● **Task brief**: Could you give back the records from the line with "The height and width of the screenshot is (576, 1024)." up to and including the line with "pos(1120,783)", changing "Sunflowers" to "Daisies" and leaving everything else the same?

Word and element locating data:
————

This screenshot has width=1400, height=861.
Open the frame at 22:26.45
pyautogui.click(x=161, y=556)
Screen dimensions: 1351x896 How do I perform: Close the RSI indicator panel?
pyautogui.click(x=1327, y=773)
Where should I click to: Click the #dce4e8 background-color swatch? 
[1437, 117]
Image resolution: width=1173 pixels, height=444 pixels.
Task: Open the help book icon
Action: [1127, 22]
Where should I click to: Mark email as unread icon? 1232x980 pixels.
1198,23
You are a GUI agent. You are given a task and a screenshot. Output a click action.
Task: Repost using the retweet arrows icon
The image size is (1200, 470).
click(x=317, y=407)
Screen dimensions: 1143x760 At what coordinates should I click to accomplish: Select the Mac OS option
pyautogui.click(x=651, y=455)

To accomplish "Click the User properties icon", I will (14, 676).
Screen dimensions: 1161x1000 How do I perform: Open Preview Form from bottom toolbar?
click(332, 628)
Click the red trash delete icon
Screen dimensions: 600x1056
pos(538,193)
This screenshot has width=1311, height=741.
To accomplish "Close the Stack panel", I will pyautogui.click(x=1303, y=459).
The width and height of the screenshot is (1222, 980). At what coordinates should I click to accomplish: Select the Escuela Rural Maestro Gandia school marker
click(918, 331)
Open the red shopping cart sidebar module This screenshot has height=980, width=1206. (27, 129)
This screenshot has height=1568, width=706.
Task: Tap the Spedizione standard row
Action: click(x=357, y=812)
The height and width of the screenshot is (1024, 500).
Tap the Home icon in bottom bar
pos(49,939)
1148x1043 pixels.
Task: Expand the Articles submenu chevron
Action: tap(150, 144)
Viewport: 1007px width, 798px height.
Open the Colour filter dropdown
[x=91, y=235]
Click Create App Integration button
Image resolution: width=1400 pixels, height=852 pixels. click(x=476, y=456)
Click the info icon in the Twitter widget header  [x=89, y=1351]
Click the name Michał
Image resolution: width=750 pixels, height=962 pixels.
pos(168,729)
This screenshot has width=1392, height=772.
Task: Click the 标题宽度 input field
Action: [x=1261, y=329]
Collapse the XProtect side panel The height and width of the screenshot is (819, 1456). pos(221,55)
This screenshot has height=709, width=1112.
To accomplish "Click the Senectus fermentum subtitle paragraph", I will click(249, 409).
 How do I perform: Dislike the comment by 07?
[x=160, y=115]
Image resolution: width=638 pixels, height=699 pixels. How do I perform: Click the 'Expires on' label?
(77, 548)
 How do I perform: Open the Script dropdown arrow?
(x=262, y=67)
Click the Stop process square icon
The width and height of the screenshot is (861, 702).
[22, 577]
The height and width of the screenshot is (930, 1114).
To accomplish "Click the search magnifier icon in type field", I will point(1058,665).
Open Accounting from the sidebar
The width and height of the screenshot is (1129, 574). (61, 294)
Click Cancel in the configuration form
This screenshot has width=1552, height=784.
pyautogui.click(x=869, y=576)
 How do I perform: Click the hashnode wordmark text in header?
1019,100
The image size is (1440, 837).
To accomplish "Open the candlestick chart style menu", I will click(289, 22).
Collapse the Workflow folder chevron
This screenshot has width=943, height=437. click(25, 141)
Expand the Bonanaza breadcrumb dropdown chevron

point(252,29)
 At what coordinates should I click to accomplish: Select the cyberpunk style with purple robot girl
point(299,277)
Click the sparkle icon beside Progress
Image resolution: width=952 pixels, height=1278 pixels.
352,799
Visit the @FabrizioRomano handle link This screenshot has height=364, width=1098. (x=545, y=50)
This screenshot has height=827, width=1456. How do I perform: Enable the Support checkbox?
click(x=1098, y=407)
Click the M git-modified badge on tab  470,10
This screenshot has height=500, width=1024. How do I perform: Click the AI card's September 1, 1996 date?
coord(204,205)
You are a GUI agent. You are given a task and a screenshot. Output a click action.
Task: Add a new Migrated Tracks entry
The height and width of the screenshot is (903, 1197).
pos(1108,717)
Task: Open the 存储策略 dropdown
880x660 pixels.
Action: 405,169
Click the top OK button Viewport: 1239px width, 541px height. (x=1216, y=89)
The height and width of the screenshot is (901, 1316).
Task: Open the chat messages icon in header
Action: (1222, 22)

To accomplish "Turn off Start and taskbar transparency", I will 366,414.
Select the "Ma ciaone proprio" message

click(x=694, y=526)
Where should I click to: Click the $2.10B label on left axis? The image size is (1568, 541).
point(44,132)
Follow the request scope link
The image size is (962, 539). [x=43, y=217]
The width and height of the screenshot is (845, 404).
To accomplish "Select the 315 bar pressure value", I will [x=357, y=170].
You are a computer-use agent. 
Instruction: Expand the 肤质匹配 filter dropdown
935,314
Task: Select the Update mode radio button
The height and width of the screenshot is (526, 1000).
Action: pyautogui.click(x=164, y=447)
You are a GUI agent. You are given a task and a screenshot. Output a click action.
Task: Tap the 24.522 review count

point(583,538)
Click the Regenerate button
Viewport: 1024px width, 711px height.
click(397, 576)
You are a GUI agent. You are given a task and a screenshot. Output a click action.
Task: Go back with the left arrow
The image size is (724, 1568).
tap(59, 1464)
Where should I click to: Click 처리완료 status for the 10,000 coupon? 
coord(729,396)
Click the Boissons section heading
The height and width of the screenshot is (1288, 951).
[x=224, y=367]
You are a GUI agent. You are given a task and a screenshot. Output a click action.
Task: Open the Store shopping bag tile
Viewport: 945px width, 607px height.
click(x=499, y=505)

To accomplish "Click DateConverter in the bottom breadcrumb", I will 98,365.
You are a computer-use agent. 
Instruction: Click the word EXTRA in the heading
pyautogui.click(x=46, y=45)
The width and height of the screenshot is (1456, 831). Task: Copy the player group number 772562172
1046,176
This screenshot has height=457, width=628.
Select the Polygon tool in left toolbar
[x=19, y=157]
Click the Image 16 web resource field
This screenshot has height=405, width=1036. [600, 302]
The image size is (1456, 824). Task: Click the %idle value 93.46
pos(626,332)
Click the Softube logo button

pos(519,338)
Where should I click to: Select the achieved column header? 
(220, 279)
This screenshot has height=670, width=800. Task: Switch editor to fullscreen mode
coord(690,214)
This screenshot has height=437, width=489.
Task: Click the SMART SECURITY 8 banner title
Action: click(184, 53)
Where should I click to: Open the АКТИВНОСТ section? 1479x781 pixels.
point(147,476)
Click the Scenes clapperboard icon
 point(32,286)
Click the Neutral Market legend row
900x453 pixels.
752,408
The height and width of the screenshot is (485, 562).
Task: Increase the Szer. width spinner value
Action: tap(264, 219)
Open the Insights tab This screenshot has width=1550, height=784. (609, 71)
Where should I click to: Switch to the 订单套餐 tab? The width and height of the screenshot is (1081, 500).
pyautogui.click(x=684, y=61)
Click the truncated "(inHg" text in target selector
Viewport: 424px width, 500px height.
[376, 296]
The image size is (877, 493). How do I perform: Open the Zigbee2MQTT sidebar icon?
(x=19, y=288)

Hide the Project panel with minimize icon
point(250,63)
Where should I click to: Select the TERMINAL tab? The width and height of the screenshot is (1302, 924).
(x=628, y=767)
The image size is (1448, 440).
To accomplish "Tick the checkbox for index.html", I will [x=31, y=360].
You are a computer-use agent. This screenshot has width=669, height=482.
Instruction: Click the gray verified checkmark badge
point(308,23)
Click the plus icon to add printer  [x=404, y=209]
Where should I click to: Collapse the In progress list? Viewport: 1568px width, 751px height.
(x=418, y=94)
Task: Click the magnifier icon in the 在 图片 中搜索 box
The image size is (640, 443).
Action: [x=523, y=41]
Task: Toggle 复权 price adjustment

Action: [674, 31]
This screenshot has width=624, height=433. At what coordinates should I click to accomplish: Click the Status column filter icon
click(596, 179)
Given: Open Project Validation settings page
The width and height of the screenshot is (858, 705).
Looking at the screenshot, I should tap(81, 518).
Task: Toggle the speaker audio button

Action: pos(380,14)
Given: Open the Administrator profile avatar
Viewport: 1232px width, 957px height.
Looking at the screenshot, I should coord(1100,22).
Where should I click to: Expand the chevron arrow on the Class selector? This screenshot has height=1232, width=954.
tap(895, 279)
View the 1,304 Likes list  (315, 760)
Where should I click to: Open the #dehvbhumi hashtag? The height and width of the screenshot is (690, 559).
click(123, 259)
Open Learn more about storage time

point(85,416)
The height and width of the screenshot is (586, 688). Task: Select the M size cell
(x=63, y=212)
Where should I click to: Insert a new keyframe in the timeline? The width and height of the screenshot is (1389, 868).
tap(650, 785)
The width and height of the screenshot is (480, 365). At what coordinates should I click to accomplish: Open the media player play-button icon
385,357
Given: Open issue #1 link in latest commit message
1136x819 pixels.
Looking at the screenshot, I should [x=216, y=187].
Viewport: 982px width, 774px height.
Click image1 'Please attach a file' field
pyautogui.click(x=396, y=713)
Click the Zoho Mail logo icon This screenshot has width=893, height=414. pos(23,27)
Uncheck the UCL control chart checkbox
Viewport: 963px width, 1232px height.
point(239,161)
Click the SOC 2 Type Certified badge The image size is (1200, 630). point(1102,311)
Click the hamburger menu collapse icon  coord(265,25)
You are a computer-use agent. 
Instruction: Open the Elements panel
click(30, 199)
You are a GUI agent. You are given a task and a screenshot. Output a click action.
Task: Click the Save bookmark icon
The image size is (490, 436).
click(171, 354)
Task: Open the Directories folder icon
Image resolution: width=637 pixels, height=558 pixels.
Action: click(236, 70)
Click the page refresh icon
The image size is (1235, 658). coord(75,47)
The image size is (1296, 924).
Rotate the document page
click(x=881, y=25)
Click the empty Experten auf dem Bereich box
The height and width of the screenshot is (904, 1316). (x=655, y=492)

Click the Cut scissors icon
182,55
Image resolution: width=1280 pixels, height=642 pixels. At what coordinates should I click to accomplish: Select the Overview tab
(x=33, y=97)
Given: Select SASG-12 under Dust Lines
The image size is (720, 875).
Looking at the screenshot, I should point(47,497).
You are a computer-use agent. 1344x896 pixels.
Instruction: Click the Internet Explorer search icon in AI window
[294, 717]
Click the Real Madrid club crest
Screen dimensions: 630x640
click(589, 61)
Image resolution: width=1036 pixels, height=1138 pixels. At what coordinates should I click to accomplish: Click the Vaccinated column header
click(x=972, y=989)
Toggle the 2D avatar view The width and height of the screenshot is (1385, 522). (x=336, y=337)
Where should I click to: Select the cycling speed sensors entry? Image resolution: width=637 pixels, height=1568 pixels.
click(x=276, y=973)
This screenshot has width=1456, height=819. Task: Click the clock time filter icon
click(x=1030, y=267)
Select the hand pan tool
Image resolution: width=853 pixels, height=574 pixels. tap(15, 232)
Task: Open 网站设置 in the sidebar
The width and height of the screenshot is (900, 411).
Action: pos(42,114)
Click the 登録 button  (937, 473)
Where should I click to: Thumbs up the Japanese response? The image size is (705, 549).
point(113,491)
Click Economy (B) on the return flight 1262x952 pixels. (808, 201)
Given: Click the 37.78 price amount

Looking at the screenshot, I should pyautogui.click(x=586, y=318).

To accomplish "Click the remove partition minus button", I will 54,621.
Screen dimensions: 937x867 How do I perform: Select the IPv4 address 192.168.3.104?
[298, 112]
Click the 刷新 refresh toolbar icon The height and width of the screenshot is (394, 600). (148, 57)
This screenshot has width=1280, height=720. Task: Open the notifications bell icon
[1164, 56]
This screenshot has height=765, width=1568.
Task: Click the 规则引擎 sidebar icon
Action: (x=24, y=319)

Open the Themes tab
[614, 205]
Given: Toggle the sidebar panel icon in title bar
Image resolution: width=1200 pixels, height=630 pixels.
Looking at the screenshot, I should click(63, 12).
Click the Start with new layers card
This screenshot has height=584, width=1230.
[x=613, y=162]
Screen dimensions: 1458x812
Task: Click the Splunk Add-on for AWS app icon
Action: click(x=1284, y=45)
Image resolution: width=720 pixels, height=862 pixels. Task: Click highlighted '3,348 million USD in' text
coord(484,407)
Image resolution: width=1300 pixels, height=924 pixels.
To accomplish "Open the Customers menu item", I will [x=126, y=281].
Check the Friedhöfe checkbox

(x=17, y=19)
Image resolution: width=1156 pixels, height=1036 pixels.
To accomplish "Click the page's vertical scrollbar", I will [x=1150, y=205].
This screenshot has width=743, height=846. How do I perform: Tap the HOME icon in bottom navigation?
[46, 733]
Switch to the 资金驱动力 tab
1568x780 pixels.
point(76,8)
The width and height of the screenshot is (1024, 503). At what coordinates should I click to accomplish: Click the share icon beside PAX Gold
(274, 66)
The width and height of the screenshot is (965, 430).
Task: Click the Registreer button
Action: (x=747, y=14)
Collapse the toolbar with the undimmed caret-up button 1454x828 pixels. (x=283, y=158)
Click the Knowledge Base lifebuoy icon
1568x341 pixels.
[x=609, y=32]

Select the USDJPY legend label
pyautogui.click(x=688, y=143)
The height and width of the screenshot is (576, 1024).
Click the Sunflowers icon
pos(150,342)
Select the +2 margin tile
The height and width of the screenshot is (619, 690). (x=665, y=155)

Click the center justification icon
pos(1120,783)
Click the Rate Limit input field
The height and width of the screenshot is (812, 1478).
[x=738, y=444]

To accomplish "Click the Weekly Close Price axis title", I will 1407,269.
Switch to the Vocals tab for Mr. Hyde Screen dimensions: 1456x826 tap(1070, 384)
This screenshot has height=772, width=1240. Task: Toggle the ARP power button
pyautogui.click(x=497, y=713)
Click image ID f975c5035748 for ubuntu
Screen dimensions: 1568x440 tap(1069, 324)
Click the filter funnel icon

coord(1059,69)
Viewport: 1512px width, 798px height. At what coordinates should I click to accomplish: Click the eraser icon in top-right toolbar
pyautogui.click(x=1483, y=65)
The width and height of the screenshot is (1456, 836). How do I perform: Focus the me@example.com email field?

————

● **Response to this task**:
The height and width of the screenshot is (576, 1024).
Click the Daisies icon
pos(150,342)
Select the +2 margin tile
The height and width of the screenshot is (619, 690). (x=665, y=155)

Click the center justification icon
pos(1120,783)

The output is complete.